[Provided text — start]

The interpreter left and Barbienne found herself sitting on the street outside the U.N. tent. Without the use of her legs she had no way to find food, shelter, or her family – who she hadn’t heard from since the earthquake. Fortunately, a friend heard about her situation and came to find her.
Barbienne was housed in the women’s ward when she arrived at St. Boniface Hospital. SBHF had no previous experience treating spinal cord injury patients, but the staff recognized the monumental need for someone to step up to the challenge. The earthquake had left thousands of people paralyzed without access to care because only a few health centers would care for handicapped patients. Even fewer would offer rehabilitation.
Since then, Barbienne and a number of other spinal cord injury patients have fought to recover and become self-sufficient at SBHF. Barbienne spent a year rehabilitating at St. Boniface before moving back to Port-au-Prince to study information management. However, life there was extremely difficult. “If you are handicapped in Haiti, your life is finished,” she laments. “My family – my father, uncle, and cousins - won’t even talk to me, much less support me. People look at you in a different way.”
“It isn’t hard talking about the earthquake or my life. I can do that. Having to sit in this chair every day for the rest of my life is what is hard,” she says, then pausing to interject perspective, “but I really don’t have the right to be alive. I don’t have the right to have a job or eat food every day.” She leaves unspoken the people who she believes are deserving: those who died on January 12th, 2010 and during the months after. “But, St. Boniface gave me a new life. It is the reason I still exist.”
“Write this for me in the article,” she requests at the end, her sparkling smile replaced with a face of determination.
If you are reading this, I ask that you act on what I am telling you. Your actions give us life.

[Provided text — finish]
[Data extracts — start]

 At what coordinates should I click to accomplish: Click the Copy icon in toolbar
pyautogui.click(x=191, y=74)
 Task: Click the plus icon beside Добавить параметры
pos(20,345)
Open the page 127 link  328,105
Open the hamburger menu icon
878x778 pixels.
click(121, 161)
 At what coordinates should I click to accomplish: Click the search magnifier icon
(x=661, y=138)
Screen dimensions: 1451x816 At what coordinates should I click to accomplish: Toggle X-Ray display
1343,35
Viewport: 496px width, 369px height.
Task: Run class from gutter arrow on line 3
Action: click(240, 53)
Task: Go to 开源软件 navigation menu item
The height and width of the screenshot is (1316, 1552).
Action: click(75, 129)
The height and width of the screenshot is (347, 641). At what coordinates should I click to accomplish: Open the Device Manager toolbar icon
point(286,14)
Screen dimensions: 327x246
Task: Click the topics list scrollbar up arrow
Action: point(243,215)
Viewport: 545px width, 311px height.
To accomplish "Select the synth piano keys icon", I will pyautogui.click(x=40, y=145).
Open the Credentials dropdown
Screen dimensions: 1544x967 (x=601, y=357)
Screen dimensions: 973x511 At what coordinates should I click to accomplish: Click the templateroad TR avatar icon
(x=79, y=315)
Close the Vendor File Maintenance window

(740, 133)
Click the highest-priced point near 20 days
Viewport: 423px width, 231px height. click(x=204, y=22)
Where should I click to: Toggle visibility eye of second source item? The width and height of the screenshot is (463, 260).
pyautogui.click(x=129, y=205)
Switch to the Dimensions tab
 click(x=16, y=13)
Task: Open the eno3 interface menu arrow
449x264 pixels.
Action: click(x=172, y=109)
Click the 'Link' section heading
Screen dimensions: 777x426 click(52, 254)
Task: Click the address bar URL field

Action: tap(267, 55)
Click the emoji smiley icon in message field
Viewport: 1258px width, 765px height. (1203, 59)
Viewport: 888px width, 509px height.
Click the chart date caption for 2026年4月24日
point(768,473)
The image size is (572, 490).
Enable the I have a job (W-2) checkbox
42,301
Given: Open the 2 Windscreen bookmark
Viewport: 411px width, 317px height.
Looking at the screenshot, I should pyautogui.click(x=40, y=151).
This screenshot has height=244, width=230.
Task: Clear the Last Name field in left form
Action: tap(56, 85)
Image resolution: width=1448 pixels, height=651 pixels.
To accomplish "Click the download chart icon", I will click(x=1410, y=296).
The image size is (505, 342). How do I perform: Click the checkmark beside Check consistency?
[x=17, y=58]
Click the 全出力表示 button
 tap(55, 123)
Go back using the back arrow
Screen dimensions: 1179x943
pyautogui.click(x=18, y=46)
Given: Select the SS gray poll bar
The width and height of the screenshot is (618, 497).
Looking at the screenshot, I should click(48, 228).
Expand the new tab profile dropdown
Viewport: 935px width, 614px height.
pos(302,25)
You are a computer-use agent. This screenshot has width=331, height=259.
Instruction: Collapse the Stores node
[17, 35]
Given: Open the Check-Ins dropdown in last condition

[Data extracts — finish]

▶ Problems to solve:
a – Please rewrite the Barbienne text between "The interpreter left" and "would offer rehabilitation.", inclusive, changing "interpreter" to "translator".
b – Decide whether the Barbienne text supports each statement, answering yes or no and quoting the words that settle it: (i) Barbienne rehabilitated at St. Boniface for a year. (ii) SBHF had treated spinal cord injury patients before she arrived. (iii) Barbienne's father supports her.
The stored items have no connection to the Barbienne text.

▶ Answers by item:
a –
The translator left and Barbienne found herself sitting on the street outside the U.N. tent. Without the use of her legs she had no way to find food, shelter, or her family – who she hadn’t heard from since the earthquake. Fortunately, a friend heard about her situation and came to find her.
Barbienne was housed in the women’s ward when she arrived at St. Boniface Hospital. SBHF had no previous experience treating spinal cord injury patients, but the staff recognized the monumental need for someone to step up to the challenge. The earthquake had left thousands of people paralyzed without access to care because only a few health centers would care for handicapped patients. Even fewer would offer rehabilitation.

b –
(i) Yes: "Barbienne spent a year rehabilitating at St. Boniface before moving back to Port-au-Prince to study information management."
(ii) No: "SBHF had no previous experience treating spinal cord injury patients"
(iii) No: "My family – my father, uncle, and cousins - won’t even talk to me, much less support me."